- [What the exercise asks] State the number of lines below in which the word "avatar" appears. Nothing else belongs in the answer.

- [Supplied records]
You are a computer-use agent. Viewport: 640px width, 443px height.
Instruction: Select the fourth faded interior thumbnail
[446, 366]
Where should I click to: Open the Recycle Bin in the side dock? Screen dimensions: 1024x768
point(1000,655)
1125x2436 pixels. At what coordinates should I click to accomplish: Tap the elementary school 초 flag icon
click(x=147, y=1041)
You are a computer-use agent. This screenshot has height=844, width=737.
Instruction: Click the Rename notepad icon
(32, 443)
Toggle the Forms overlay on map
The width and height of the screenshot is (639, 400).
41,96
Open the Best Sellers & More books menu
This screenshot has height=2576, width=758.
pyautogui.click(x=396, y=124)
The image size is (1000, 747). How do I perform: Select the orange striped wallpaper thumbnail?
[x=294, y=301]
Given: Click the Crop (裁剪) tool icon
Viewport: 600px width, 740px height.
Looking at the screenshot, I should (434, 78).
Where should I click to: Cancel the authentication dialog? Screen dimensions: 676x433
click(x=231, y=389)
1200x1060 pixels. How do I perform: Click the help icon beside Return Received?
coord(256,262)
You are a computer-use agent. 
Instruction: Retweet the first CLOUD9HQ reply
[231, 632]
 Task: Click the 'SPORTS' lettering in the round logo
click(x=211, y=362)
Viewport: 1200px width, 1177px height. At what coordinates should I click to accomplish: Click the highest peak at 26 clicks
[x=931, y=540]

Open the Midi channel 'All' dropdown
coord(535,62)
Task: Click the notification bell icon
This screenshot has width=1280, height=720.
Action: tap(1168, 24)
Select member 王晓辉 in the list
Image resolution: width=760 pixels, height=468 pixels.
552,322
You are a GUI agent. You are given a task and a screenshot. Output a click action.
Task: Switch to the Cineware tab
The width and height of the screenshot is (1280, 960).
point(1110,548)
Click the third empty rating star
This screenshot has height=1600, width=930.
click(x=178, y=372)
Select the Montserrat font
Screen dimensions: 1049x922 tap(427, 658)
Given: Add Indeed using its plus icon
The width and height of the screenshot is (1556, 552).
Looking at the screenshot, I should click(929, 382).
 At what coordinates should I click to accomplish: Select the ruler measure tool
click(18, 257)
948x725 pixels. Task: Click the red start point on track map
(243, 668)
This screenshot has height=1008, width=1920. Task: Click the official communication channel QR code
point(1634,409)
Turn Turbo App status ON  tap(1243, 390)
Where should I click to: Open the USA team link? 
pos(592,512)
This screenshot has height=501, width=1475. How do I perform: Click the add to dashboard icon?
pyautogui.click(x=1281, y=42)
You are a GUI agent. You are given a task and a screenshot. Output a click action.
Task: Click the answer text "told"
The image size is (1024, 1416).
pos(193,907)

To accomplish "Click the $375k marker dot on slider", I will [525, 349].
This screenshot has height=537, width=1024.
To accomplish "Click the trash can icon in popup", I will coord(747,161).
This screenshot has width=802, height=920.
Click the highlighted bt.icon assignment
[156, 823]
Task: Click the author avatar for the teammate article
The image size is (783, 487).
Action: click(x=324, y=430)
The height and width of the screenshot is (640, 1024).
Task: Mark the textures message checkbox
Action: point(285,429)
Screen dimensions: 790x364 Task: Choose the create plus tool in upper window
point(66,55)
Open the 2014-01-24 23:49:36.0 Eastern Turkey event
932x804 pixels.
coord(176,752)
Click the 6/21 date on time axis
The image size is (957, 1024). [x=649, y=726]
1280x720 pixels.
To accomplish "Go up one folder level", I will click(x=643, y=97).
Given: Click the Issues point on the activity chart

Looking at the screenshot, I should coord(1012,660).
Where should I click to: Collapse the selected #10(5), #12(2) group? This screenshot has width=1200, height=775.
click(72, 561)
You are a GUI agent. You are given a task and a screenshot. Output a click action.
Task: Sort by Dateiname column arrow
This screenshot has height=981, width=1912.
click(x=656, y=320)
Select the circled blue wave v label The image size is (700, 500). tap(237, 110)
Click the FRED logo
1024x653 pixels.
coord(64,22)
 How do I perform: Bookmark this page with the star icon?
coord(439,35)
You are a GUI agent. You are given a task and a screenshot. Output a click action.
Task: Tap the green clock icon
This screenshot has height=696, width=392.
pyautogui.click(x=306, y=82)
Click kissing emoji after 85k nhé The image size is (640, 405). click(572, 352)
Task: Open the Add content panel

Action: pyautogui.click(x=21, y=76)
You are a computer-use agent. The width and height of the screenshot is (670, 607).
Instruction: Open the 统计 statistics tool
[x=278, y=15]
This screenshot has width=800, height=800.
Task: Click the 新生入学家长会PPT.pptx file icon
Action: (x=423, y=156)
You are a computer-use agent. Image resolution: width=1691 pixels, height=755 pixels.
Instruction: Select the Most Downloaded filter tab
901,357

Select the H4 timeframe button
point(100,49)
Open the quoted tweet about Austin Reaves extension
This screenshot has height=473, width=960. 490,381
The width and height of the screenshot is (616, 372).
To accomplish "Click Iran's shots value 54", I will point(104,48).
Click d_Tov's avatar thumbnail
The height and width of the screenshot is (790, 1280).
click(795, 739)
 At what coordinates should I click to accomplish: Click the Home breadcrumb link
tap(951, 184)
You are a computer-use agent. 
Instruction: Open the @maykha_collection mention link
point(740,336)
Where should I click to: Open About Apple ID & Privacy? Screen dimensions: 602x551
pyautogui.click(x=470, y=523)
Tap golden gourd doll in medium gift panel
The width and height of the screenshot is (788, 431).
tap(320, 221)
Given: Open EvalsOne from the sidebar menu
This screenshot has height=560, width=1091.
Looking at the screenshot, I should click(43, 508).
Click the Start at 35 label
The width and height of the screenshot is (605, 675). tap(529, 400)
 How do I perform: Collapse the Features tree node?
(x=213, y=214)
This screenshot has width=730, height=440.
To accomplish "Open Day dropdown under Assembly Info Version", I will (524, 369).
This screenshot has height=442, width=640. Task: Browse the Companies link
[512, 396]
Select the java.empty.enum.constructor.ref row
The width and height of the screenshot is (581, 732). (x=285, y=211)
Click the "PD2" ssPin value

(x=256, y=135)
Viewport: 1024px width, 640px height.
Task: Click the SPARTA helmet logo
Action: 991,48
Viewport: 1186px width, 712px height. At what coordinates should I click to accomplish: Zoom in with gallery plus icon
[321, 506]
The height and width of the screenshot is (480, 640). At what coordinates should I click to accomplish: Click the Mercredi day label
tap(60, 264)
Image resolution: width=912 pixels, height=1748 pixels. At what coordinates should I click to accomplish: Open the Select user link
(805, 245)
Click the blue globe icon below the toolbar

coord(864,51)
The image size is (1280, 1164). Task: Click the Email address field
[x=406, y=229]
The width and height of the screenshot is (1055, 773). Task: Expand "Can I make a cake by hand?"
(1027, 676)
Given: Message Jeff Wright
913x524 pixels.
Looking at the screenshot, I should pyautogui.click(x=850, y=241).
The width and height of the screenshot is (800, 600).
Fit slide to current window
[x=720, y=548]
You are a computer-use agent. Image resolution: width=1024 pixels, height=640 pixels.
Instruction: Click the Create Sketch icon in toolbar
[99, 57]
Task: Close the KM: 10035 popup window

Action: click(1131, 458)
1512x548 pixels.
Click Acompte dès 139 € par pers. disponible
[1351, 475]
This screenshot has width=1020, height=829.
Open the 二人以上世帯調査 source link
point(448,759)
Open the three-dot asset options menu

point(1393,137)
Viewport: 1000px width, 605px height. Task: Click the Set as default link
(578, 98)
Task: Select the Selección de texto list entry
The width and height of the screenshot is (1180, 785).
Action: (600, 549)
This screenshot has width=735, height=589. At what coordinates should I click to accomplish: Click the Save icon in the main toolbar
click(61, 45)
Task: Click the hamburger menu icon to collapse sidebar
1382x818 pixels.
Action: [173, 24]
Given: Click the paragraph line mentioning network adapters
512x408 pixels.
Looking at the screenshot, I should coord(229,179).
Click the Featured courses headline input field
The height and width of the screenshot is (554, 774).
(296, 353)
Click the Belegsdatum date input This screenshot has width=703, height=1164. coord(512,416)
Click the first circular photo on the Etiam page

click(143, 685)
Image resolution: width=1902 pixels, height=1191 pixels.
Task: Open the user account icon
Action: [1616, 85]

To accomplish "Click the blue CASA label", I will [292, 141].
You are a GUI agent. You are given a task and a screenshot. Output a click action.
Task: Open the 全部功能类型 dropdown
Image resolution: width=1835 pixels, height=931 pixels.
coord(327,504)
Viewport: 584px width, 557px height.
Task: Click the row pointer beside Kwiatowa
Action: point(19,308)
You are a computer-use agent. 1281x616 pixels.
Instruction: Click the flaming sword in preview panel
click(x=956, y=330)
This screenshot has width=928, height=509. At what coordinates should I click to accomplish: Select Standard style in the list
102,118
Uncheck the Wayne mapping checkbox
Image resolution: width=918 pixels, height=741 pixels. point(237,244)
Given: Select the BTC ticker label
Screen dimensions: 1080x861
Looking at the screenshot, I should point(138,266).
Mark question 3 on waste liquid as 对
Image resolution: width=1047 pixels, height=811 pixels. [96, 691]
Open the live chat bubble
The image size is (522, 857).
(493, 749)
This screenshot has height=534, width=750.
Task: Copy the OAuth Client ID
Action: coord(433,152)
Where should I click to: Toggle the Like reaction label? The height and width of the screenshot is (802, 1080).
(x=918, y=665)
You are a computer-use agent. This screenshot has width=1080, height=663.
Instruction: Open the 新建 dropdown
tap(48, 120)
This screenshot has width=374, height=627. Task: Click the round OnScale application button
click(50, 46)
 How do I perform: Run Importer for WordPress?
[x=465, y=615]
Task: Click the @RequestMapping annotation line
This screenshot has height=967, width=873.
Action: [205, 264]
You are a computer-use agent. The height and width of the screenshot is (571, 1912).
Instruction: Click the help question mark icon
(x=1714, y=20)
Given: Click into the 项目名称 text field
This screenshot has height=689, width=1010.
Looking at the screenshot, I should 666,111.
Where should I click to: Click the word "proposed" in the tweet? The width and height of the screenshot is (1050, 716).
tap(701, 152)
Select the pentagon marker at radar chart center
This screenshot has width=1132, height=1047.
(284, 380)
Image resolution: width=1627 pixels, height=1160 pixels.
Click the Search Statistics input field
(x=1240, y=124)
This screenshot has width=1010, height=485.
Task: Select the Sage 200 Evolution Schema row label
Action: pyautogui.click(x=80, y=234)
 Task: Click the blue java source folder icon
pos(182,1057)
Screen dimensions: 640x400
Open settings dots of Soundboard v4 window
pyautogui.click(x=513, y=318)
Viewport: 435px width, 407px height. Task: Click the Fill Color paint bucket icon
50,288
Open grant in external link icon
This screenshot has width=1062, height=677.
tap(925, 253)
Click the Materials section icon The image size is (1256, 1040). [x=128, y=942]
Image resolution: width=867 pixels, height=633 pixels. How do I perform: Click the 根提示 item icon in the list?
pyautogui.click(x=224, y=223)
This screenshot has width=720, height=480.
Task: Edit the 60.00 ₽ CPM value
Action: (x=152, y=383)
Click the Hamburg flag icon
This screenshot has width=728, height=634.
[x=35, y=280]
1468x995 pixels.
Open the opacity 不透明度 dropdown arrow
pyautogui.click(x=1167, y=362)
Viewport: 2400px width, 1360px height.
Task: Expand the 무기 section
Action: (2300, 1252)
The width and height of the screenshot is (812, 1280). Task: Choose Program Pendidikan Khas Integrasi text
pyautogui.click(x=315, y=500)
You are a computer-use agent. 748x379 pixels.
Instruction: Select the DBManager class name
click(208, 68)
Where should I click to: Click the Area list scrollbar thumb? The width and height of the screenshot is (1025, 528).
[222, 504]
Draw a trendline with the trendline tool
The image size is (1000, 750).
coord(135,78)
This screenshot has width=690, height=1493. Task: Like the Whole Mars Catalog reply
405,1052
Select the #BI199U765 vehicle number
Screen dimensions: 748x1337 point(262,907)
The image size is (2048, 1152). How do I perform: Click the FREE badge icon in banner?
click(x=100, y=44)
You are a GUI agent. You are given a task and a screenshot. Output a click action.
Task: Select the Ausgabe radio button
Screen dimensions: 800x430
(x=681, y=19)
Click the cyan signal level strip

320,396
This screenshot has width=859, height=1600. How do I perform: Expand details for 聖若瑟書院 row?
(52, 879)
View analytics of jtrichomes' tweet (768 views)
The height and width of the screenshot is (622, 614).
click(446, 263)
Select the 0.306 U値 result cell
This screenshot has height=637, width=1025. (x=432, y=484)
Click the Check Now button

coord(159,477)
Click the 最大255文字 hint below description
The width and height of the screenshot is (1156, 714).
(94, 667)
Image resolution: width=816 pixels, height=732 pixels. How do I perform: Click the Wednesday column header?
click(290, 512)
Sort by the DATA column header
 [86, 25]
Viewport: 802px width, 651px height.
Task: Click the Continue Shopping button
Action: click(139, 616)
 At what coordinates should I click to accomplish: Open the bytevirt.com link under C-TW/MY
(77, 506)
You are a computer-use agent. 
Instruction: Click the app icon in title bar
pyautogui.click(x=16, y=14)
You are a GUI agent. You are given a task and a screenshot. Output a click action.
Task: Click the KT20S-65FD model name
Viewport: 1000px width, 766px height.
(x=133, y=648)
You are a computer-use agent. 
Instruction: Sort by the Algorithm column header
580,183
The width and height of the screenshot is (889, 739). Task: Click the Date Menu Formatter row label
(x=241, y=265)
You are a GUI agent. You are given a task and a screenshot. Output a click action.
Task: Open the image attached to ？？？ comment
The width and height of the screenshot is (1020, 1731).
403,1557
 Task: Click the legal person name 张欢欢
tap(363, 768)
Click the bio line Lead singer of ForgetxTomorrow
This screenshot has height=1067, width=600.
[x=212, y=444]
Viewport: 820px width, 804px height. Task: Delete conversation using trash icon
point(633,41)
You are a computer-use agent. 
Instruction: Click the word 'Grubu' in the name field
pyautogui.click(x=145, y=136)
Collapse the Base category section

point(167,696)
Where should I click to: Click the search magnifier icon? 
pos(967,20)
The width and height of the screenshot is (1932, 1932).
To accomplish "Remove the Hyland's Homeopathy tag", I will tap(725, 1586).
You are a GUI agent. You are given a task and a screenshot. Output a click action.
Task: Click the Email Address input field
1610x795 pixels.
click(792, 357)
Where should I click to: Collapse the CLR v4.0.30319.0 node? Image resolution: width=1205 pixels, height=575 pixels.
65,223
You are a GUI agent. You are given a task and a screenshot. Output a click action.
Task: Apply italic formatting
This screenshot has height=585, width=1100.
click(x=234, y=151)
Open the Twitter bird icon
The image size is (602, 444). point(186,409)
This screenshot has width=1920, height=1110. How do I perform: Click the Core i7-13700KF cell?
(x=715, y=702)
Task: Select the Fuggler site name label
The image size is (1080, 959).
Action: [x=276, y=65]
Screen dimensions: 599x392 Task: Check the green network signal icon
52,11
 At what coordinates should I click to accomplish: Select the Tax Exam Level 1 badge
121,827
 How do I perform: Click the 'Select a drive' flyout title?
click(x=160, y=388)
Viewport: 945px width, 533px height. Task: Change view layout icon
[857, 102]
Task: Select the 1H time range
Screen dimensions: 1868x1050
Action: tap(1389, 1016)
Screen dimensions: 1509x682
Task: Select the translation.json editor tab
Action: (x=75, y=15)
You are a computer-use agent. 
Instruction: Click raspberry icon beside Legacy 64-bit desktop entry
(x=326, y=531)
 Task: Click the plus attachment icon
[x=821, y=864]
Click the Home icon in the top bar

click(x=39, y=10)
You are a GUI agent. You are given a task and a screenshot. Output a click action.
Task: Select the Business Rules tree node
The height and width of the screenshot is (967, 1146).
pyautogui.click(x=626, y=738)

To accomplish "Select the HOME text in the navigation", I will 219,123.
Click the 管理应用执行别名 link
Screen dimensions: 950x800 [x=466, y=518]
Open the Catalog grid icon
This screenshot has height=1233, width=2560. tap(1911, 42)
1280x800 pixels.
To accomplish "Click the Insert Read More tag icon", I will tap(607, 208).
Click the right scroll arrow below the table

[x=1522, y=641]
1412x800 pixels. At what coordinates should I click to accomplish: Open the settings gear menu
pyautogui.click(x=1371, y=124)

- [Solution to the problem] 2